The compaction properties of SGS analyzed using Heckel and Walker equations revealed a significant improvement in the extent of deformation occurring in the material as a result of co-processing. This is consistent with the findings of similar studies carried out to improve the functionality of excipients by co-processing. The CTC profile of SGS demonstrated an improvement in functionality as a greater degree of bonding area (compressibility) and a greater degree of bonding strength per unit area (compactibility) was observed when compared to SGS-PM. This was reflected in the superior tabletability profile of SGS over SGS-PM as stronger interparticulate bonds produced tablets of higher tensile strength.

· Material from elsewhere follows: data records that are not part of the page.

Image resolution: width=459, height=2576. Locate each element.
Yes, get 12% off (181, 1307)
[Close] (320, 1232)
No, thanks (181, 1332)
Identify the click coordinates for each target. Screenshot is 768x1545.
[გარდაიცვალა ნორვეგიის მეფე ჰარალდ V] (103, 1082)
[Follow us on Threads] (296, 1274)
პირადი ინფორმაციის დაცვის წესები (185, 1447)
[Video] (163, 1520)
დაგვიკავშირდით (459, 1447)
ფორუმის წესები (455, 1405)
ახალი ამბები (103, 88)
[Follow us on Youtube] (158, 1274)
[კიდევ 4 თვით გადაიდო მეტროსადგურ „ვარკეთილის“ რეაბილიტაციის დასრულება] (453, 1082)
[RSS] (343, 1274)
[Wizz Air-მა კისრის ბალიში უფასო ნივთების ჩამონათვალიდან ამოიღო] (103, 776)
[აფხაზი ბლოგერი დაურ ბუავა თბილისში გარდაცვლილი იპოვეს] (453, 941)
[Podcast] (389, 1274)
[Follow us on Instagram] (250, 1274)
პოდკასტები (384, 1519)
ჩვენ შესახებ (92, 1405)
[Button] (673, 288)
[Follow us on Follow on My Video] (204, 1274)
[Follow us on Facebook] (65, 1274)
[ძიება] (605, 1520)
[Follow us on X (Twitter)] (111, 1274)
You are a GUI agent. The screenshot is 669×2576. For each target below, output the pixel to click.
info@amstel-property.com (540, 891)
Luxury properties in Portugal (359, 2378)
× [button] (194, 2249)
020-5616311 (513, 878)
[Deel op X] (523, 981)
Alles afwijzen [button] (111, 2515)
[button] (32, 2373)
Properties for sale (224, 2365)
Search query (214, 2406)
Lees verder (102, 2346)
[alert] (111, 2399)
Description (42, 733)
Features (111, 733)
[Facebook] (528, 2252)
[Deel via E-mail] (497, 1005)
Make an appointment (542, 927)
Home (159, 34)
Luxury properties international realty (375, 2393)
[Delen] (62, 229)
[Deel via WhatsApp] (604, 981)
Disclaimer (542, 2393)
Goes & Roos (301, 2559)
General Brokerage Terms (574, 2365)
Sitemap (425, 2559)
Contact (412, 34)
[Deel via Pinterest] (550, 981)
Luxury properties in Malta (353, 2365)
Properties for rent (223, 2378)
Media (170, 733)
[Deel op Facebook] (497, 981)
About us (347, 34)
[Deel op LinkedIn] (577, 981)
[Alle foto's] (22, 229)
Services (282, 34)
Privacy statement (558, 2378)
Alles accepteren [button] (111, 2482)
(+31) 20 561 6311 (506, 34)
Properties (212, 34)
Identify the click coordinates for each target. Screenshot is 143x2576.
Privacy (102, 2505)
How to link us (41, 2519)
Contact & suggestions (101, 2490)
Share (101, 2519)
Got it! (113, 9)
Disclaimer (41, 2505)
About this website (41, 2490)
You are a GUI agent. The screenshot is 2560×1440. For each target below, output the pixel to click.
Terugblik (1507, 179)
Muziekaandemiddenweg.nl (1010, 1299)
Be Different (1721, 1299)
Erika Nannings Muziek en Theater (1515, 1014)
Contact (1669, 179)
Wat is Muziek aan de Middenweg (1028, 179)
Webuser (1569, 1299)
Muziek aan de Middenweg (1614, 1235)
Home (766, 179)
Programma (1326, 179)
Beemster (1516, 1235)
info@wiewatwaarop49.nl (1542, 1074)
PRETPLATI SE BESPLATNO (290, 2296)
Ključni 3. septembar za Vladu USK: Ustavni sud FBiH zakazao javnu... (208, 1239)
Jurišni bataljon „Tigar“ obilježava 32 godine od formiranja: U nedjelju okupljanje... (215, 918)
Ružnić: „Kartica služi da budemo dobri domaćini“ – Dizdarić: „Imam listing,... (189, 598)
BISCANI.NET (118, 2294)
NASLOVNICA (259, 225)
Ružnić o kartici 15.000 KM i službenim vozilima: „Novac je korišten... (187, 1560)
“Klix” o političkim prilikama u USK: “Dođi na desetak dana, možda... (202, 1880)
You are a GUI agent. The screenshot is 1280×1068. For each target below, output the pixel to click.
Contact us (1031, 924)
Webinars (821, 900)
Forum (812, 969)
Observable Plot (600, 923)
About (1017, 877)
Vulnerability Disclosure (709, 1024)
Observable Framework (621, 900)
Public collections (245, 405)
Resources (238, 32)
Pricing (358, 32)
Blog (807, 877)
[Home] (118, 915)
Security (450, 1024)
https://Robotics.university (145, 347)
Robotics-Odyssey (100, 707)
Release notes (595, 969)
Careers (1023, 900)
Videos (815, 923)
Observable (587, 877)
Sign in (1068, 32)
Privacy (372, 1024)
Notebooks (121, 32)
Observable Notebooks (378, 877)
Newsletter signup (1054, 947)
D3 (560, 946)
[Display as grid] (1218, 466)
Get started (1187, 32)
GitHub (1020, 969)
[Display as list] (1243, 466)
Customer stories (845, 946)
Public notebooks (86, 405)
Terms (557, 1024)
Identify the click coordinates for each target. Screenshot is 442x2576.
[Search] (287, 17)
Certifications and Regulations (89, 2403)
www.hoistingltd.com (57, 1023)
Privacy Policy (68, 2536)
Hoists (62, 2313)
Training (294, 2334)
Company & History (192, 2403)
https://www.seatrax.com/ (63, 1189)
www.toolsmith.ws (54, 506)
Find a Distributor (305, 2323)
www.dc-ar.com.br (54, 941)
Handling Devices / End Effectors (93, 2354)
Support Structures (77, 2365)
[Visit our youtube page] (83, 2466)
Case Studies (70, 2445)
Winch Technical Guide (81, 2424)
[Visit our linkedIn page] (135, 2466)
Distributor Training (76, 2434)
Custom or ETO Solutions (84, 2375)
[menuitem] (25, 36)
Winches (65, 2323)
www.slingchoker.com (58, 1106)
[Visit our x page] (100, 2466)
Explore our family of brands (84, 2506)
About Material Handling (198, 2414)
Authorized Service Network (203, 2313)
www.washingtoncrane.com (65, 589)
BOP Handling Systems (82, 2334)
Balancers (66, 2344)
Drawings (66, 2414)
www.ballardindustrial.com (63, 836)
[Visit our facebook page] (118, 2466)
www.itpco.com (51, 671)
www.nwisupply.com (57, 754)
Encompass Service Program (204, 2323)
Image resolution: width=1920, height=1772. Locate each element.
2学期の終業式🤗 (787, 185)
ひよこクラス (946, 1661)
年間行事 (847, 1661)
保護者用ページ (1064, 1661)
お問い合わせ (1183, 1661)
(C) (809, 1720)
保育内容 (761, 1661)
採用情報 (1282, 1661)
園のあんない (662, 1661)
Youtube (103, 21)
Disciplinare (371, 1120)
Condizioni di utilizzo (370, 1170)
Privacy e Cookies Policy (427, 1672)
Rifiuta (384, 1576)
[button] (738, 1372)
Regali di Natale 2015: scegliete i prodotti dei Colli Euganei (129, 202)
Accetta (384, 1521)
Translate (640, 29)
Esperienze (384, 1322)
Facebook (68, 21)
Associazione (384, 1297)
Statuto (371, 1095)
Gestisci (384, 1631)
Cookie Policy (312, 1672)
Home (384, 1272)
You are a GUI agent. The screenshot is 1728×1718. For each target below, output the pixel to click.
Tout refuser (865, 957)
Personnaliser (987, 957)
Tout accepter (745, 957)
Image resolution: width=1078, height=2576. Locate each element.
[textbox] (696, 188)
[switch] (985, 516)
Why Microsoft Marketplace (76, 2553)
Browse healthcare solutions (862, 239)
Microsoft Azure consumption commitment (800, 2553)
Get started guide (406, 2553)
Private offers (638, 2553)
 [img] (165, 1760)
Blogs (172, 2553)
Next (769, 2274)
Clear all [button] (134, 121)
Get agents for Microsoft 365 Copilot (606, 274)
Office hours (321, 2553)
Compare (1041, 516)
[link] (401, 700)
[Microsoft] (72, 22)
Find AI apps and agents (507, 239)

Evaluation of the direct compression properties of SGS in the formulation of ibuprofen tablets yielded tablets with sufficient mechanical strength and rapid disintegration profile. With respect to drug release, SGS performed better than Prosolv® but was comparable to StarLac®.

CONCLUSION

The application of the mixture experimental design using the Design expert software led to the successful development and optimization of a starch-based co-processed excipient (SGS) with multifunctional properties. The optimized composition of SGS was found to be tapioca starch (90%), gelatin (7.5%), and colloidal silicon dioxide (2.5%). The flow and compaction properties of SGS performed better than tapioca starch, and its physical mixture in terms of the angle of repose, Carr’s index, Hausner’s ratio, compressibility, tabletability, and compactibility. Tablets of ibuprofen formulated by direct compression using SGS conformed to standard specifications and performed better than Prosolv® in terms of disintegration and drug release. This study confirms the suitability of SGS as a multifunctional excipient in tablet formulation by direct compression.